TESTO DA LEGGERE:
La comunità di Taizé: Promuovere il dialogo interreligioso

La comunità di Taizé: Promuovere il dialogo interreligioso

Quest’anno la Sezione Migranti e Rifugiati è stata invitata a partecipare a un incontro interreligioso e ad alcuni workshop organizzati dalla comunità di Taizé in Borgogna.

La comunità ecumenica di Taizé è stata fondata nel 1940 da frère Roger. Ad oggi, la comunità comprende 100 fratelli che provengono da più di 25 paesi diversi e vivono insieme ogni giorno cercando di rappresentare un faro di pace e alleanza per tutti. I membri della comunità perseguono l’unità di tutti i cristiani, e ogni settimana ospitano numerosi giovani, anche in occasione dei meeting internazionali.

L’anno scorso, Padre Michael Czerny ha parlato del ruolo centrale della Chiesa, e in particolare di quello delle parrocchie locali e delle diocesi, nell’accogliere e guidare i richiedenti asilo e i migranti più vulnerabili.

A luglio ho avuto il privilegio di prendere parte all’incontro interreligioso di questa comunità, contribuendo inoltre ai workshop con alcune riflessioni sull’attuale situazione dei rifugiati. Il momento clou con la comunità di Taizé è stato l’incontro con i giovani rifugiati ospitati dai fratelli; alcuni di questi ragazzi sudanesi, afghani ed eritrei vengono dai campi di Calais, altri direttamente dalla Siria o dall’Iraq.

Durante questo specifico incontro, circa 300 giovani cristiani e musulmani hanno avuto modo di scoprire di più l’uno sull’altro; è stata un’occasione che ha permesso a studiosi, poeti, membri di ONG e religiosi di confrontarsi sulle principali questioni legate al dialogo interreligioso. Tutti i partecipanti hanno dimostrato il desiderio di ascoltarsi a vicenda, ampliare la propria comprensione del problema e lavorare tutti insieme per sviluppare ulteriori iniziative dello stesso tipo. Ai giovani che hanno partecipato all’incontro è stato richiesto di essere testimoni di pace ovunque essi vivano: nelle comunità locali, in città e nelle rispettive Chiese.

ELENCO RIPORTATO:
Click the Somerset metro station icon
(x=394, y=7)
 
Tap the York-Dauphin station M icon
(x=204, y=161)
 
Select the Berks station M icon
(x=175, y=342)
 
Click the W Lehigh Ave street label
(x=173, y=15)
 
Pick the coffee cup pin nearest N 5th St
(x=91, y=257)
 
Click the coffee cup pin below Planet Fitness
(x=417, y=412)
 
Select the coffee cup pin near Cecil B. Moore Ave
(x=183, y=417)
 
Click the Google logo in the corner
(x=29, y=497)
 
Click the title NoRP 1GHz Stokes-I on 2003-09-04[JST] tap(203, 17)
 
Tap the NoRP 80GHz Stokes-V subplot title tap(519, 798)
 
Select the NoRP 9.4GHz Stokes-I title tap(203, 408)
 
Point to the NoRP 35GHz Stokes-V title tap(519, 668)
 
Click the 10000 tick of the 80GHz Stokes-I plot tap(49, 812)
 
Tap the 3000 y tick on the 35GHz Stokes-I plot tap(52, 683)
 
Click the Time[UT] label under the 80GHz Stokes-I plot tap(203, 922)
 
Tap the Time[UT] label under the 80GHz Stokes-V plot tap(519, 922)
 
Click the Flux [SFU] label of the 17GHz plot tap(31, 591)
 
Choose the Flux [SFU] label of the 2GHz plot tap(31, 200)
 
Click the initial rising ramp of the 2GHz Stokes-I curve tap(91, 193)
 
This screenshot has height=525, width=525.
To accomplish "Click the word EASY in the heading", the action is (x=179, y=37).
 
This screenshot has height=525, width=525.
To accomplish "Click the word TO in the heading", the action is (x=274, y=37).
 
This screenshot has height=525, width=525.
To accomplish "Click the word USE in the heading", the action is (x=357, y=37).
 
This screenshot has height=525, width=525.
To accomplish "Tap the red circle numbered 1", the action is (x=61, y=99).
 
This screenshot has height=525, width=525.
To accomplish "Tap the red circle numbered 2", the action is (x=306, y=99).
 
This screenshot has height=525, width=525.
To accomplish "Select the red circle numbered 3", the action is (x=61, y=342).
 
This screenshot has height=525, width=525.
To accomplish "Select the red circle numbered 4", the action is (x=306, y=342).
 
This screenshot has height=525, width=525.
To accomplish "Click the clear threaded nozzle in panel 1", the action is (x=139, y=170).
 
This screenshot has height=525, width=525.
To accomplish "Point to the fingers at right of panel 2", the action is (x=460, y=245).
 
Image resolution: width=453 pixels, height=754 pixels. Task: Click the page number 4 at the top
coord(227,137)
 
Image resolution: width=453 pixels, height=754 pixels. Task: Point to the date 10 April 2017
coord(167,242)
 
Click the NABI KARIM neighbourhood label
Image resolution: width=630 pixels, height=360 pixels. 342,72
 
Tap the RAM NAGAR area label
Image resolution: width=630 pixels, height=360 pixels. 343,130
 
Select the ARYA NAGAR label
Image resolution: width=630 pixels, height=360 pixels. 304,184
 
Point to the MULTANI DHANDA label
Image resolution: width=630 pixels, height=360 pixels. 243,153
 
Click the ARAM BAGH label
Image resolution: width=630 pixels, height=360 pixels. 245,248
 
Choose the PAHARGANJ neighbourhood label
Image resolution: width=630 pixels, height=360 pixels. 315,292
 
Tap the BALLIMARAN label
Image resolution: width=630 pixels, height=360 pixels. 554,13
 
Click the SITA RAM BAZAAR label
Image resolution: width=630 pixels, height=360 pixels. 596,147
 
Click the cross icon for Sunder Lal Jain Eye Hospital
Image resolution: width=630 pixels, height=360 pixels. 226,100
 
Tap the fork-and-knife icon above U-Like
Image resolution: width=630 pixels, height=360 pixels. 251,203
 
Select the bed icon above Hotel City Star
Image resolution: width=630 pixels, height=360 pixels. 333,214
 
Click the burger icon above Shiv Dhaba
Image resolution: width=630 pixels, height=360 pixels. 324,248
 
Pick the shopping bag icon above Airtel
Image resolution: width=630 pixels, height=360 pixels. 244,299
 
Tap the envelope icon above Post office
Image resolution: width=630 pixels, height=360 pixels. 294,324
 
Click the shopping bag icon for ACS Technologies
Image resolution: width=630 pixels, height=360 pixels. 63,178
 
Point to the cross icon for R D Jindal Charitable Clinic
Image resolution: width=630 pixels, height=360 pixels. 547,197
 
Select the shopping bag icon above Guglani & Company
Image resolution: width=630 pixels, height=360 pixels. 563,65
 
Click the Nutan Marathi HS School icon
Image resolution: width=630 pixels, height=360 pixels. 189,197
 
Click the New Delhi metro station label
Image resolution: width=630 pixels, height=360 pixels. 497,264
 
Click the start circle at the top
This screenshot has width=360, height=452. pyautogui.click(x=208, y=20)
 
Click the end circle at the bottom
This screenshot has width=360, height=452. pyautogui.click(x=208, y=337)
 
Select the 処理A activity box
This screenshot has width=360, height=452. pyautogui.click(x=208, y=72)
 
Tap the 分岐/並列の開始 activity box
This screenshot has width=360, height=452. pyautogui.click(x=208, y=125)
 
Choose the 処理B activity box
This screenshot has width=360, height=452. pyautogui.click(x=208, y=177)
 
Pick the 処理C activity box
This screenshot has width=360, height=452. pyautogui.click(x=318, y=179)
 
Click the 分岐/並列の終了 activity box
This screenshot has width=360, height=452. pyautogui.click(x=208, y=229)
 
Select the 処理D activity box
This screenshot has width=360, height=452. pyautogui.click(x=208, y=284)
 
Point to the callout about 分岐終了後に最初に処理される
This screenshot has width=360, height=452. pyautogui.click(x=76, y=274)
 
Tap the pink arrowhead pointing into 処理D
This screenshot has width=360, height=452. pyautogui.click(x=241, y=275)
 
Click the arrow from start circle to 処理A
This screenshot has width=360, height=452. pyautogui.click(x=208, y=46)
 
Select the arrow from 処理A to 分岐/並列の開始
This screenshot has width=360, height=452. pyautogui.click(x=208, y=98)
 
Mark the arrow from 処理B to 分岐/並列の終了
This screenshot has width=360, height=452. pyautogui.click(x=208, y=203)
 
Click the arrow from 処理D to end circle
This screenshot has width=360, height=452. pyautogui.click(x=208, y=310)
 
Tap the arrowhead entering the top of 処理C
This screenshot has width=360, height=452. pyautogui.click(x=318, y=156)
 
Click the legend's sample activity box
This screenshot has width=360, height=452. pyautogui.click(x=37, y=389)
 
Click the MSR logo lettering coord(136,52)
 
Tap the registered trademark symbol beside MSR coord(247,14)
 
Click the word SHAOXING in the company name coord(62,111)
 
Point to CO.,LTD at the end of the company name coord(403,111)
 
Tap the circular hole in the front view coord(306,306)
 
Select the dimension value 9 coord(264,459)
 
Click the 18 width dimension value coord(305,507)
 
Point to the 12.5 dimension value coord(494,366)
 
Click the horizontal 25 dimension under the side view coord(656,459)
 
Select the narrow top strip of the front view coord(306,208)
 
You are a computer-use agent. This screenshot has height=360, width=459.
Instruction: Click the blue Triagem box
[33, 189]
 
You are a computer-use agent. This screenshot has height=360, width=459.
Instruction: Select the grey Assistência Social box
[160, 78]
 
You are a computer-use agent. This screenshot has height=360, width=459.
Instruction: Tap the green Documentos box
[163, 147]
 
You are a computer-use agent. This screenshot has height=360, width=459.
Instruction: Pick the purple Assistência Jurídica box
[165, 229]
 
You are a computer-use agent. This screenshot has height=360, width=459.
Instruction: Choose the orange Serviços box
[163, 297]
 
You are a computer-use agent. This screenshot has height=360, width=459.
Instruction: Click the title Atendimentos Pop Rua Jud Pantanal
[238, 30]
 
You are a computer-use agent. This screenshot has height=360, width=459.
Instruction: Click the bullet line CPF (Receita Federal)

CONSEGNA 1: Secondo il testo sulla comunità di Taizé, in che anno e da chi è stata fondata la comunità?
CONSEGNA 2: Nel testo sulla comunità di Taizé, riscrivi il tratto da "L’anno scorso, Padre" fino a "migranti più vulnerabili.", cambiando "parrocchie locali" in "comunità parrocchiali".
CONSEGNA 3: Prosegui il testo sulla comunità di Taizé, ripartendo subito dopo la sua ultima frase.
L'elenco proviene da una fonte diversa da quella del testo sulla comunità di Taizé.

RISPOSTA SCRITTA 1: Nel 1940, da frère Roger.

RISPOSTA SCRITTA 2:
L’anno scorso, Padre Michael Czerny ha parlato del ruolo centrale della Chiesa, e in particolare di quello delle comunità parrocchiali e delle diocesi, nell’accogliere e guidare i richiedenti asilo e i migranti più vulnerabili.

RISPOSTA SCRITTA 3:
Durante l’incontro il professor Sheikh Ousama Nabil dell’Università di Al-Azhar, nonché Osservatorio per il contrasto dell’estremismo, ha parlato dei rischi che derivano dall’assenza di una relazione più profonda con Dio: “La fede è collegata al nostro cuore. Dobbiamo vedere i risultati della fede nella vita di tutti i giorni. L’amore è fede.” Il Vescovo Aveline, presidente del Consiglio per il dialogo interreligioso per la Conferenza Episcopale Francese, ha riflettuto sul fatto che Gesù è un perfetto esempio di come dovremmo predisporci all’incontro del prossimo.

Tra i tanti interventi, è stato interessante ascoltare le testimonianze degli stessi giovani. Un ragazzo, originario del nord dell’Iraq, ha descritto la condizione dei cristiani nel suo paese, raccontando come essi rischiano la vita quotidianamente. Un altro giovane siriano, di formazione sia musulmana che cristiana, si è interrogato sulla necessità di accogliere una religione quando si crede in Dio. “Dopo otto anni di guerra, Dio mi ha salvato dalla sofferenza”, ha raccontato.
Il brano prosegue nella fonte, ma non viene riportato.